● **Problem details**:
Extract each of the lines below verbatim, with every character unchanged.

Extracted records
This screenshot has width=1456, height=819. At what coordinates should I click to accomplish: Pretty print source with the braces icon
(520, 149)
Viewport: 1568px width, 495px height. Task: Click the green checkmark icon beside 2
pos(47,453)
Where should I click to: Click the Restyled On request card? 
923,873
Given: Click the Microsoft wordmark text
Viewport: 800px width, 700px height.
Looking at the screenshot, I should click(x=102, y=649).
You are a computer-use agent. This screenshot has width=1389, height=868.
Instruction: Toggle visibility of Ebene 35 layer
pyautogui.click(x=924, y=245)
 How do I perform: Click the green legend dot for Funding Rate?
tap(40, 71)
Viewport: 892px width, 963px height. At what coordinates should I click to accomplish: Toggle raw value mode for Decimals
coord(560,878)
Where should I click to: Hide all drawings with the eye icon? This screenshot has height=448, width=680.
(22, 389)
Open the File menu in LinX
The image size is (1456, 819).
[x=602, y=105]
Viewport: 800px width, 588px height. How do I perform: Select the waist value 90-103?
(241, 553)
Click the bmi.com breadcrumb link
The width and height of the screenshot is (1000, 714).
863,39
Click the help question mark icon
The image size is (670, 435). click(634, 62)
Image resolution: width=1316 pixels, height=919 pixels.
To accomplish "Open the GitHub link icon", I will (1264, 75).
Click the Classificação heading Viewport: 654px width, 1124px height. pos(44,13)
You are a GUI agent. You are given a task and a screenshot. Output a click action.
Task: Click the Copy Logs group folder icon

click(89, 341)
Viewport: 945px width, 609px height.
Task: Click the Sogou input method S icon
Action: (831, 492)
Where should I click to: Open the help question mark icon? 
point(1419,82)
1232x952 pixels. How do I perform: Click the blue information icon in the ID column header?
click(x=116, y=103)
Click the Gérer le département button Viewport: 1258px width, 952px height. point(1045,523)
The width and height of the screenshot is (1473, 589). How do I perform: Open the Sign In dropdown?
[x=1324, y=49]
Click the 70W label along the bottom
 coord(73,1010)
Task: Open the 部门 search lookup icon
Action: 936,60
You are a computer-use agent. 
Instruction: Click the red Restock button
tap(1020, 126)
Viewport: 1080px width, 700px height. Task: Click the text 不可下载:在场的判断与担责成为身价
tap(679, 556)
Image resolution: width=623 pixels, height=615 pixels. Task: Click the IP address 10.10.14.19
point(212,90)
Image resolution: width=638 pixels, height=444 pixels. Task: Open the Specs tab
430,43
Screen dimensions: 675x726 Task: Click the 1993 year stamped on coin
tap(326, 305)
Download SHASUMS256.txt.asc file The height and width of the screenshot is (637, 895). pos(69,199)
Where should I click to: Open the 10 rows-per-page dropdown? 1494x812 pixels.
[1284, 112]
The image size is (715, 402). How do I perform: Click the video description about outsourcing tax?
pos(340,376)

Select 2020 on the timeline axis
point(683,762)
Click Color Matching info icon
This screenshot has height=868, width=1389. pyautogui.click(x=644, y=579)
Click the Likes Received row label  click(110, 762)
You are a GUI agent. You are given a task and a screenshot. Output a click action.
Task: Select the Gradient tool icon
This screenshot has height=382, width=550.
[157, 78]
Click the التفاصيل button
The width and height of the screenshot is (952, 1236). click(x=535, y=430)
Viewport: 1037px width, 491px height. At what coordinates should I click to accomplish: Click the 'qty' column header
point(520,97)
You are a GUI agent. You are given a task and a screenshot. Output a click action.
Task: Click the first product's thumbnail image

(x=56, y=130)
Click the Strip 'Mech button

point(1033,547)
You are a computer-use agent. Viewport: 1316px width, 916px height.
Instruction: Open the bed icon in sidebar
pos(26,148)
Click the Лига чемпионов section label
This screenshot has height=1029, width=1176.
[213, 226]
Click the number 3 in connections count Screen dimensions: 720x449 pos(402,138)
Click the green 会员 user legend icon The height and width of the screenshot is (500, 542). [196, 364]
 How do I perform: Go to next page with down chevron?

● **Written response**:
This screenshot has width=1456, height=819. At what coordinates should I click to accomplish: Pretty print source with the braces icon
(520, 149)
Viewport: 1568px width, 495px height. Task: Click the green checkmark icon beside 2
pos(47,453)
Where should I click to: Click the Restyled On request card? 
923,873
Given: Click the Microsoft wordmark text
Viewport: 800px width, 700px height.
Looking at the screenshot, I should click(x=102, y=649).
You are a computer-use agent. This screenshot has width=1389, height=868.
Instruction: Toggle visibility of Ebene 35 layer
pyautogui.click(x=924, y=245)
 How do I perform: Click the green legend dot for Funding Rate?
tap(40, 71)
Viewport: 892px width, 963px height. At what coordinates should I click to accomplish: Toggle raw value mode for Decimals
coord(560,878)
Where should I click to: Hide all drawings with the eye icon? This screenshot has height=448, width=680.
(22, 389)
Open the File menu in LinX
The image size is (1456, 819).
[x=602, y=105]
Viewport: 800px width, 588px height. How do I perform: Select the waist value 90-103?
(241, 553)
Click the bmi.com breadcrumb link
The width and height of the screenshot is (1000, 714).
863,39
Click the help question mark icon
The image size is (670, 435). click(634, 62)
Image resolution: width=1316 pixels, height=919 pixels.
To accomplish "Open the GitHub link icon", I will (1264, 75).
Click the Classificação heading Viewport: 654px width, 1124px height. pos(44,13)
You are a GUI agent. You are given a task and a screenshot. Output a click action.
Task: Click the Copy Logs group folder icon

click(89, 341)
Viewport: 945px width, 609px height.
Task: Click the Sogou input method S icon
Action: (831, 492)
Where should I click to: Open the help question mark icon? 
point(1419,82)
1232x952 pixels. How do I perform: Click the blue information icon in the ID column header?
click(x=116, y=103)
Click the Gérer le département button Viewport: 1258px width, 952px height. point(1045,523)
The width and height of the screenshot is (1473, 589). How do I perform: Open the Sign In dropdown?
[x=1324, y=49]
Click the 70W label along the bottom
 coord(73,1010)
Task: Open the 部门 search lookup icon
Action: 936,60
You are a computer-use agent. 
Instruction: Click the red Restock button
tap(1020, 126)
Viewport: 1080px width, 700px height. Task: Click the text 不可下载:在场的判断与担责成为身价
tap(679, 556)
Image resolution: width=623 pixels, height=615 pixels. Task: Click the IP address 10.10.14.19
point(212,90)
Image resolution: width=638 pixels, height=444 pixels. Task: Open the Specs tab
430,43
Screen dimensions: 675x726 Task: Click the 1993 year stamped on coin
tap(326, 305)
Download SHASUMS256.txt.asc file The height and width of the screenshot is (637, 895). pos(69,199)
Where should I click to: Open the 10 rows-per-page dropdown? 1494x812 pixels.
[1284, 112]
The image size is (715, 402). How do I perform: Click the video description about outsourcing tax?
pos(340,376)

Select 2020 on the timeline axis
point(683,762)
Click Color Matching info icon
This screenshot has height=868, width=1389. pyautogui.click(x=644, y=579)
Click the Likes Received row label  click(110, 762)
You are a GUI agent. You are given a task and a screenshot. Output a click action.
Task: Select the Gradient tool icon
This screenshot has height=382, width=550.
[157, 78]
Click the التفاصيل button
The width and height of the screenshot is (952, 1236). click(x=535, y=430)
Viewport: 1037px width, 491px height. At what coordinates should I click to accomplish: Click the 'qty' column header
point(520,97)
You are a GUI agent. You are given a task and a screenshot. Output a click action.
Task: Click the first product's thumbnail image

(x=56, y=130)
Click the Strip 'Mech button

point(1033,547)
You are a computer-use agent. Viewport: 1316px width, 916px height.
Instruction: Open the bed icon in sidebar
pos(26,148)
Click the Лига чемпионов section label
This screenshot has height=1029, width=1176.
[213, 226]
Click the number 3 in connections count Screen dimensions: 720x449 pos(402,138)
Click the green 会员 user legend icon The height and width of the screenshot is (500, 542). [196, 364]
 How do I perform: Go to next page with down chevron?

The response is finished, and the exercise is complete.